TJ
I wrote poetry from the age of six until leaving the city at 40, and then I abandoned my muse. Over the past decade here on Djaara Country, I’ve written not a single poem. In the city, my muse was existential angst, uncertainty, shifting identities, and capitalism. I have no need for her in this life of abundance and joy.
My life now is profoundly imbued with agroecology – a science, a set of practices, and a social movement (Wezel, Bellon & Doré 2009). Agroecology is a scientifically and experientially justified practice of agriculture that is sensitive to the ecosystems in which it is situated and that fosters the democratic participation of farmers in the food system. I am a farmer, a butcher, an activist, and an activist-farmer-scholar researching the agroecological transition in Australia. From hands immersed in soil to stroking the bellies of grunting piglets, to clutching a boning knife seaming muscles from hanging carcasses, to tap tap tapping dispatches of persuasion and analysis, I am seeking to be here, doing this.
The process of this creative collaboration with Jess has taught me that the gentle muse who guides me through the life I now lead in common with nature is ready to flirt once again with poetry, to sing out of tune, in harmony, in questions and rhythmic pairings.
Jessica L Wilkinson has published three poetic biographies, Marionette: A Biography of Miss Marion Davies (Vagabond 2012), Suite for Percy Grainger (Vagabond 2014) and Music Made Visible: A Biography of George Balanchine (Vagabond, 2019), highly commended for the Wesley Michel Wright Award. In collaboration with composer Simon Charles, Marionette was developed into a performance work of voice, music and sound; they released an album in 2018. Jessica is the founding editor of Rabbit: a journal for nonfiction poetry and the offshoot Rabbit Poets Series of single-author collections by emerging Australian poets. With Bonny Cassidy, she co-edited the anthology Contemporary Australian Feminist Poetry (Hunter, 2016); and with Cassandra Atherton, Memory Book: Portraits of Older Australians in Poetry and Watercolours (Hunter, 2021). She is an associate professor in Creative Writing at RMIT University, Melbourne.
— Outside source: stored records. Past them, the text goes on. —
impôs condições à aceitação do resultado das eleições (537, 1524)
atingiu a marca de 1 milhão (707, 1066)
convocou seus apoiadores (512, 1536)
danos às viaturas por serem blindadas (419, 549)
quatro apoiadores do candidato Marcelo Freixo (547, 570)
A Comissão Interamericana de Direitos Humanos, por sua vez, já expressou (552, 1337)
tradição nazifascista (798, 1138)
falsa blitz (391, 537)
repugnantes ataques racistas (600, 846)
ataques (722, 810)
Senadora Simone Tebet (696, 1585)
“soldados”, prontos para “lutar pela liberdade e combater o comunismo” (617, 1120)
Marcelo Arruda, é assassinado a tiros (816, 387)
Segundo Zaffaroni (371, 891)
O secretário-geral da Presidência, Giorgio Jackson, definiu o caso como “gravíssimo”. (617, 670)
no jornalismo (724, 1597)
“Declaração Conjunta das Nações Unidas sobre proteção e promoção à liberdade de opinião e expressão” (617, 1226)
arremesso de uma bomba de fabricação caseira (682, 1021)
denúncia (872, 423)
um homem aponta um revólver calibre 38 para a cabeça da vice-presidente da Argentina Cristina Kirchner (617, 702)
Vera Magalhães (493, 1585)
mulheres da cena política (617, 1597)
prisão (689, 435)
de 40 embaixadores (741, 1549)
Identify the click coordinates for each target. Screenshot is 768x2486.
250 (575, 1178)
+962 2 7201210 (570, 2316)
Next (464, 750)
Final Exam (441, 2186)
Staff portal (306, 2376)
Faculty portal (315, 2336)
Tammi Jonas is an agroecologist in principle and in practice, farming heritage-breed Large Black pigs, cattle, and garlic with her bricoleur husband Stuart on the unceded lands of the Dja Dja Wurrung people in the central highlands of Victoria. She is president of the Australian Food Sovereignty Alliance (AFSA), co-editor and co-author of Farming Democracy: Radically transforming the food system from the ground up (2019), and undertaking a PhD at the University of Western Australia on the biodiverse and decolonising practices and politics of small-scale farmers, and the impacts of the state on their efforts. She is grateful to have at last fallen for a new muse, the Land, having abandoned her abusive capitalist muse a decade ago.